TASK TO COMPLETE
This exercise asks for every record to be output again exactly.

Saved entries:

_ _ _

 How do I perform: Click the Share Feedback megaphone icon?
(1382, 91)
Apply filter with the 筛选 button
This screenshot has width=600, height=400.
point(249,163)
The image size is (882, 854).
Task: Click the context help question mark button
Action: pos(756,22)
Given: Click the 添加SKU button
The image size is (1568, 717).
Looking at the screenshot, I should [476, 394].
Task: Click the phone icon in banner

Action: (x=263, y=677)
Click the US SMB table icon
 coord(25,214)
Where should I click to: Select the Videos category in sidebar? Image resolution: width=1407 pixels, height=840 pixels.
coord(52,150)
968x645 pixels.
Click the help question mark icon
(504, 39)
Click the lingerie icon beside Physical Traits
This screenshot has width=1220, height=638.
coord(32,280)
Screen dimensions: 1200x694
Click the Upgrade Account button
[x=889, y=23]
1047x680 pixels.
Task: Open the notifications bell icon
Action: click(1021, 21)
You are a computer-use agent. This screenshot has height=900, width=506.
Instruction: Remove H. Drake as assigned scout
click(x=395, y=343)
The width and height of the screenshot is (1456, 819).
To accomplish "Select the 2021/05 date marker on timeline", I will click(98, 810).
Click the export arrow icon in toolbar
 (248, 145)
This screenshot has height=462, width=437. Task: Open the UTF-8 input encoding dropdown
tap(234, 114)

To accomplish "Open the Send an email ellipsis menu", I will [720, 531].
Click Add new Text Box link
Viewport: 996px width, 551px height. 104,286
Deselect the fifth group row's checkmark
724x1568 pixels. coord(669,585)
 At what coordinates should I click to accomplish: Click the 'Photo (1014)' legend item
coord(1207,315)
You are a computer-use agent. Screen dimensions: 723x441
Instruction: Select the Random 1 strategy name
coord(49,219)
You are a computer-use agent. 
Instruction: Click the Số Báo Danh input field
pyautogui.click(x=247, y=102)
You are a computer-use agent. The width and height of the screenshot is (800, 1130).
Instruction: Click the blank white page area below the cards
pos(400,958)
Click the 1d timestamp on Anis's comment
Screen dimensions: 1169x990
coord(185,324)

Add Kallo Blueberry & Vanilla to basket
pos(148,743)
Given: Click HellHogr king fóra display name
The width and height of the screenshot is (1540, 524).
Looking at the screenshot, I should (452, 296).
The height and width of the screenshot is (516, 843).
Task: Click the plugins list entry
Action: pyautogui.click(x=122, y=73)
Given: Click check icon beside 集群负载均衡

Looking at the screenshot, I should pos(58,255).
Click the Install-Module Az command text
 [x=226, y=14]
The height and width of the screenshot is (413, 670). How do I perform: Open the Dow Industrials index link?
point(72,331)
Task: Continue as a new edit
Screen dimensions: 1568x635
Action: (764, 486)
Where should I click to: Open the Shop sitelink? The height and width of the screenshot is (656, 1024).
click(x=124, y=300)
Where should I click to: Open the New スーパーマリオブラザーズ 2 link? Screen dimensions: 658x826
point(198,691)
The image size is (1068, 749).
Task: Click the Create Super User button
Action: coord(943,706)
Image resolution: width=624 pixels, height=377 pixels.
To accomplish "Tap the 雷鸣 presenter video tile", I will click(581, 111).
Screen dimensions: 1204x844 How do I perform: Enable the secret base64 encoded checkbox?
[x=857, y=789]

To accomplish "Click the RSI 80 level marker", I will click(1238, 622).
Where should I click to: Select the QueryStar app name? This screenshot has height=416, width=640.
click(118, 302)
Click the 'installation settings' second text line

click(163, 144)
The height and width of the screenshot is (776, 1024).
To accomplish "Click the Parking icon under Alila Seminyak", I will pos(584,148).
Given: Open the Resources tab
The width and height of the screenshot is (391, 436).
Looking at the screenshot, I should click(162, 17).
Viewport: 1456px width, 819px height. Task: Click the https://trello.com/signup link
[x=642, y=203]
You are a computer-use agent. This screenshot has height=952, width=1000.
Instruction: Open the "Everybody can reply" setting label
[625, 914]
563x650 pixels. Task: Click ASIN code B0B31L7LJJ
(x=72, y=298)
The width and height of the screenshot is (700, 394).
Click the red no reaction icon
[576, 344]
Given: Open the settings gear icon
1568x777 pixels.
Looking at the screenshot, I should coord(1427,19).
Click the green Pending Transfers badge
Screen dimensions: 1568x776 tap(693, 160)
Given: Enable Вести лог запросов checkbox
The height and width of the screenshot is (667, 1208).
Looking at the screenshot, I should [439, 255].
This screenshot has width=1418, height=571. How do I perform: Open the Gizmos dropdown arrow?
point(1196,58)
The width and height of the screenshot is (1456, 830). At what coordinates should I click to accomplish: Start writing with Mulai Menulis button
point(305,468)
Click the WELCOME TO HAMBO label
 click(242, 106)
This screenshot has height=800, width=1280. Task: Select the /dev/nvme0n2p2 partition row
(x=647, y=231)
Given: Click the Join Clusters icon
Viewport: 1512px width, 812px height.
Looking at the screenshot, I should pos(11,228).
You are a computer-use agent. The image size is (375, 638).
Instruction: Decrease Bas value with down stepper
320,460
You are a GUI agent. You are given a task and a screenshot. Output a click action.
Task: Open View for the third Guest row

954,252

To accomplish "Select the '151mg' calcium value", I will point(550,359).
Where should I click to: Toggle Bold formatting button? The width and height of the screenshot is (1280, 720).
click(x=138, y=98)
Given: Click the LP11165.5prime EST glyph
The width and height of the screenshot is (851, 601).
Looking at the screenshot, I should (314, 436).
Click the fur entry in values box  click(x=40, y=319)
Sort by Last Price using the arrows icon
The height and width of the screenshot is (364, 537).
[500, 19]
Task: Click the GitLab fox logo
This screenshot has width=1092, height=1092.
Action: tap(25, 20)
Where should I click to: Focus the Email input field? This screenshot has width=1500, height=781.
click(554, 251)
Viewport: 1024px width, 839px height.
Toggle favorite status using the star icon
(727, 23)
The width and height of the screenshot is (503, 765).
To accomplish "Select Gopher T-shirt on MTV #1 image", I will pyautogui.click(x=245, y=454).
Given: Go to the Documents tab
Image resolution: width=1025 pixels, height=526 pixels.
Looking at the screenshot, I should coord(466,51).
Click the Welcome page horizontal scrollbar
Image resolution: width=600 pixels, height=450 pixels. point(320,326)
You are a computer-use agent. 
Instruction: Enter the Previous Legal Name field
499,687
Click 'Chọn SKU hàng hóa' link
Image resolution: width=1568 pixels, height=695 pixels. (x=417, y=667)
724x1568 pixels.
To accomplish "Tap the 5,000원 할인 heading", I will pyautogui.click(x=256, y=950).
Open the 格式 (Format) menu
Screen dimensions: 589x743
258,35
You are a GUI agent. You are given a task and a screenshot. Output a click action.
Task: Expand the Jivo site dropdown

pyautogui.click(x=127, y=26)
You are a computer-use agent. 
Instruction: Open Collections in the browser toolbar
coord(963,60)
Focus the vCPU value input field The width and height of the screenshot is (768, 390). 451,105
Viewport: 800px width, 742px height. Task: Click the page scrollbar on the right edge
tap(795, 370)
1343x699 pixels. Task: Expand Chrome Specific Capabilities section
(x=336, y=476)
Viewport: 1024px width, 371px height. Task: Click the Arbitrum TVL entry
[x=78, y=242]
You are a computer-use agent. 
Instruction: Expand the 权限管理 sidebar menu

_ _ _

FINAL ANSWER
 How do I perform: Click the Share Feedback megaphone icon?
(1382, 91)
Apply filter with the 筛选 button
This screenshot has width=600, height=400.
point(249,163)
The image size is (882, 854).
Task: Click the context help question mark button
Action: pos(756,22)
Given: Click the 添加SKU button
The image size is (1568, 717).
Looking at the screenshot, I should [476, 394].
Task: Click the phone icon in banner

Action: (x=263, y=677)
Click the US SMB table icon
 coord(25,214)
Where should I click to: Select the Videos category in sidebar? Image resolution: width=1407 pixels, height=840 pixels.
coord(52,150)
968x645 pixels.
Click the help question mark icon
(504, 39)
Click the lingerie icon beside Physical Traits
This screenshot has width=1220, height=638.
coord(32,280)
Screen dimensions: 1200x694
Click the Upgrade Account button
[x=889, y=23]
1047x680 pixels.
Task: Open the notifications bell icon
Action: click(1021, 21)
You are a computer-use agent. This screenshot has height=900, width=506.
Instruction: Remove H. Drake as assigned scout
click(x=395, y=343)
The width and height of the screenshot is (1456, 819).
To accomplish "Select the 2021/05 date marker on timeline", I will click(98, 810).
Click the export arrow icon in toolbar
 (248, 145)
This screenshot has height=462, width=437. Task: Open the UTF-8 input encoding dropdown
tap(234, 114)

To accomplish "Open the Send an email ellipsis menu", I will [720, 531].
Click Add new Text Box link
Viewport: 996px width, 551px height. 104,286
Deselect the fifth group row's checkmark
724x1568 pixels. coord(669,585)
 At what coordinates should I click to accomplish: Click the 'Photo (1014)' legend item
coord(1207,315)
You are a computer-use agent. Screen dimensions: 723x441
Instruction: Select the Random 1 strategy name
coord(49,219)
You are a computer-use agent. 
Instruction: Click the Số Báo Danh input field
pyautogui.click(x=247, y=102)
You are a computer-use agent. The width and height of the screenshot is (800, 1130).
Instruction: Click the blank white page area below the cards
pos(400,958)
Click the 1d timestamp on Anis's comment
Screen dimensions: 1169x990
coord(185,324)

Add Kallo Blueberry & Vanilla to basket
pos(148,743)
Given: Click HellHogr king fóra display name
The width and height of the screenshot is (1540, 524).
Looking at the screenshot, I should (452, 296).
The height and width of the screenshot is (516, 843).
Task: Click the plugins list entry
Action: pyautogui.click(x=122, y=73)
Given: Click check icon beside 集群负载均衡

Looking at the screenshot, I should pos(58,255).
Click the Install-Module Az command text
 [x=226, y=14]
The height and width of the screenshot is (413, 670). How do I perform: Open the Dow Industrials index link?
point(72,331)
Task: Continue as a new edit
Screen dimensions: 1568x635
Action: (764, 486)
Where should I click to: Open the Shop sitelink? The height and width of the screenshot is (656, 1024).
click(x=124, y=300)
Where should I click to: Open the New スーパーマリオブラザーズ 2 link? Screen dimensions: 658x826
point(198,691)
The image size is (1068, 749).
Task: Click the Create Super User button
Action: coord(943,706)
Image resolution: width=624 pixels, height=377 pixels.
To accomplish "Tap the 雷鸣 presenter video tile", I will click(581, 111).
Screen dimensions: 1204x844 How do I perform: Enable the secret base64 encoded checkbox?
[x=857, y=789]

To accomplish "Click the RSI 80 level marker", I will click(1238, 622).
Where should I click to: Select the QueryStar app name? This screenshot has height=416, width=640.
click(118, 302)
Click the 'installation settings' second text line

click(163, 144)
The height and width of the screenshot is (776, 1024).
To accomplish "Click the Parking icon under Alila Seminyak", I will pos(584,148).
Given: Open the Resources tab
The width and height of the screenshot is (391, 436).
Looking at the screenshot, I should click(162, 17).
Viewport: 1456px width, 819px height. Task: Click the https://trello.com/signup link
[x=642, y=203]
You are a computer-use agent. This screenshot has height=952, width=1000.
Instruction: Open the "Everybody can reply" setting label
[625, 914]
563x650 pixels. Task: Click ASIN code B0B31L7LJJ
(x=72, y=298)
The width and height of the screenshot is (700, 394).
Click the red no reaction icon
[576, 344]
Given: Open the settings gear icon
1568x777 pixels.
Looking at the screenshot, I should coord(1427,19).
Click the green Pending Transfers badge
Screen dimensions: 1568x776 tap(693, 160)
Given: Enable Вести лог запросов checkbox
The height and width of the screenshot is (667, 1208).
Looking at the screenshot, I should [439, 255].
This screenshot has width=1418, height=571. How do I perform: Open the Gizmos dropdown arrow?
point(1196,58)
The width and height of the screenshot is (1456, 830). At what coordinates should I click to accomplish: Start writing with Mulai Menulis button
point(305,468)
Click the WELCOME TO HAMBO label
 click(242, 106)
This screenshot has height=800, width=1280. Task: Select the /dev/nvme0n2p2 partition row
(x=647, y=231)
Given: Click the Join Clusters icon
Viewport: 1512px width, 812px height.
Looking at the screenshot, I should pos(11,228).
You are a computer-use agent. The image size is (375, 638).
Instruction: Decrease Bas value with down stepper
320,460
You are a GUI agent. You are given a task and a screenshot. Output a click action.
Task: Open View for the third Guest row

954,252

To accomplish "Select the '151mg' calcium value", I will point(550,359).
Where should I click to: Toggle Bold formatting button? The width and height of the screenshot is (1280, 720).
click(x=138, y=98)
Given: Click the LP11165.5prime EST glyph
The width and height of the screenshot is (851, 601).
Looking at the screenshot, I should (314, 436).
Click the fur entry in values box  click(x=40, y=319)
Sort by Last Price using the arrows icon
The height and width of the screenshot is (364, 537).
[500, 19]
Task: Click the GitLab fox logo
This screenshot has width=1092, height=1092.
Action: tap(25, 20)
Where should I click to: Focus the Email input field? This screenshot has width=1500, height=781.
click(554, 251)
Viewport: 1024px width, 839px height.
Toggle favorite status using the star icon
(727, 23)
The width and height of the screenshot is (503, 765).
To accomplish "Select Gopher T-shirt on MTV #1 image", I will pyautogui.click(x=245, y=454).
Given: Go to the Documents tab
Image resolution: width=1025 pixels, height=526 pixels.
Looking at the screenshot, I should coord(466,51).
Click the Welcome page horizontal scrollbar
Image resolution: width=600 pixels, height=450 pixels. point(320,326)
You are a computer-use agent. 
Instruction: Enter the Previous Legal Name field
499,687
Click 'Chọn SKU hàng hóa' link
Image resolution: width=1568 pixels, height=695 pixels. (x=417, y=667)
724x1568 pixels.
To accomplish "Tap the 5,000원 할인 heading", I will pyautogui.click(x=256, y=950).
Open the 格式 (Format) menu
Screen dimensions: 589x743
258,35
You are a GUI agent. You are given a task and a screenshot. Output a click action.
Task: Expand the Jivo site dropdown

pyautogui.click(x=127, y=26)
You are a computer-use agent. 
Instruction: Open Collections in the browser toolbar
coord(963,60)
Focus the vCPU value input field The width and height of the screenshot is (768, 390). 451,105
Viewport: 800px width, 742px height. Task: Click the page scrollbar on the right edge
tap(795, 370)
1343x699 pixels. Task: Expand Chrome Specific Capabilities section
(x=336, y=476)
Viewport: 1024px width, 371px height. Task: Click the Arbitrum TVL entry
[x=78, y=242]
You are a computer-use agent. 
Instruction: Expand the 权限管理 sidebar menu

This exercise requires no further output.